On the front of Tuesday's Style section of The Washington Post is an article titled "Hallowed ground, restored to its roots." The Post assigned gardening writer Adrian Higgins, who wrote of an "elaborate celebration of the 150th anniversary of the president's original remarks" at Gettysburg, Pennsylvania in 1863. But nowhere in the 25-paragraph story about clearing the landscape is there any notion that Barack Obama, who has routinely compared himself to Lincoln, refused to attend.
George Condon of National Journal was the latest to report on the snub: "Instead of going to Gettysburg, he will go to the Four Seasons Hotel to address The Wall Street Journal CEO Council's annual meeting and talk about the economy. In his place, he has dispatched little-known Secretary of the Interior Sally Jewell to the ceremonies." Spokesman Jay Carney offered nothing to reporters:
Asked Monday about the president's absence, press secretary Jay Carney said simply, "I don't have any scheduling updates to provide to you." He added, "Obviously, that address and that moment in time is seminal in our history. I think that all Americans across the country will have the opportunity to think about those words and that address." But as to why the president is staying away? "I don't have anything more for you."
...The York Daily Record called his decision "unacceptable." The paper's editorial board wrote that the nation's first African-American president should be there on Tuesday. "President Obama could have used this occasion to offer words of healing and reconciliation--as his Illinois forefather once did." Conservative author Steven F. Hayward was more biting in an article in Forbes, contending that the president is showing "diffidence or disdain for American icons."

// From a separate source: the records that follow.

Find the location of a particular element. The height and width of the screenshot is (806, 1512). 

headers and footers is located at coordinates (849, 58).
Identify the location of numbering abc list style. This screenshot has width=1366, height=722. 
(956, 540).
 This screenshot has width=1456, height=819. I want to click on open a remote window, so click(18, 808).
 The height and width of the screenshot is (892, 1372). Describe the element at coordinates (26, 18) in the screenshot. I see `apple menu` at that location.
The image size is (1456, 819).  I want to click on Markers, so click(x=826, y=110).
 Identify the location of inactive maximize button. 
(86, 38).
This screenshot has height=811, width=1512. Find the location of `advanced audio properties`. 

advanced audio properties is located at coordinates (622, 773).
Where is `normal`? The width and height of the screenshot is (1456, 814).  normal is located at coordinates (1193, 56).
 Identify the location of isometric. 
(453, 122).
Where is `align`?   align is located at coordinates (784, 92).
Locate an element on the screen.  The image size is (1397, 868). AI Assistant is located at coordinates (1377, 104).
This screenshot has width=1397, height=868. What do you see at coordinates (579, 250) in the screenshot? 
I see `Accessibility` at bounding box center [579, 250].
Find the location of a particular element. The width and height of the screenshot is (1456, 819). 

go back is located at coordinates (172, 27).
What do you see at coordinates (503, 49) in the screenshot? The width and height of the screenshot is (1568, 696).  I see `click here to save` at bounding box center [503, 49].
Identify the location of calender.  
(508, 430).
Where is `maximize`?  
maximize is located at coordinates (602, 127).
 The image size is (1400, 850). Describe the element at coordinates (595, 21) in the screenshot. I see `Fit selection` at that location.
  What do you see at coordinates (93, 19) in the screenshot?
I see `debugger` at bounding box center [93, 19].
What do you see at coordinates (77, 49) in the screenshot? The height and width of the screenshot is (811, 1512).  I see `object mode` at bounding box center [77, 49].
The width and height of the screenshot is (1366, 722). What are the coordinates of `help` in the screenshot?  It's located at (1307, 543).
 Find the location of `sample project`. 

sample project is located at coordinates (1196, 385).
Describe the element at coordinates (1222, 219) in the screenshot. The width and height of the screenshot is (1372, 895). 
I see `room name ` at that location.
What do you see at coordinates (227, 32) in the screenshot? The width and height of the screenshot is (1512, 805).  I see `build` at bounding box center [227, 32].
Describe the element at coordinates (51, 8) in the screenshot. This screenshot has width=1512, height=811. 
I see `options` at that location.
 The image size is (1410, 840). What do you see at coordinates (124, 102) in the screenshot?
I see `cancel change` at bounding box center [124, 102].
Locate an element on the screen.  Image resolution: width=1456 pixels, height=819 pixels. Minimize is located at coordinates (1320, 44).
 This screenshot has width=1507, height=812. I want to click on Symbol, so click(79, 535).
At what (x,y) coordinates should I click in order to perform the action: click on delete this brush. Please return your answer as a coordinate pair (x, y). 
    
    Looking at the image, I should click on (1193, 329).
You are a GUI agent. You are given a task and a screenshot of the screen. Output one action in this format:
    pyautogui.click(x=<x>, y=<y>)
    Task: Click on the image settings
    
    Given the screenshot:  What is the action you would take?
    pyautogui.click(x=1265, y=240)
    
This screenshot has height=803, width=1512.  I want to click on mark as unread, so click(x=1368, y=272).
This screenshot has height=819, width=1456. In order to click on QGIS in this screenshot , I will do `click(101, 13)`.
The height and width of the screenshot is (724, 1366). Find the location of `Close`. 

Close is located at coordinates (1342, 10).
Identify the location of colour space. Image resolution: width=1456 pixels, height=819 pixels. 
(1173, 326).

Condon noted that other presidents had to be talked into speaking at Gettysburg anniversary events – Woodrow Wilson in 1913, Franklin Roosevelt in 1938, and Lyndon Johnson in 1963. But unlike the others, Obama refused to budge.
The first TV person to notice should be "historian" Chris Matthews, who proclaimed that Obama's "race speech" in 2008 was "A speech worthy of Abraham Lincoln....I think this is the kind of speech I think first graders should see, people in the last year of college should see before they go out in the world. This should be, to me, an American tract." The first radio person to notice ought to be NPR morning anchor Steve Inskeep, who blatantly compared Obama to Lincoln in a 2012 interview with Obama strategist David Axelrod.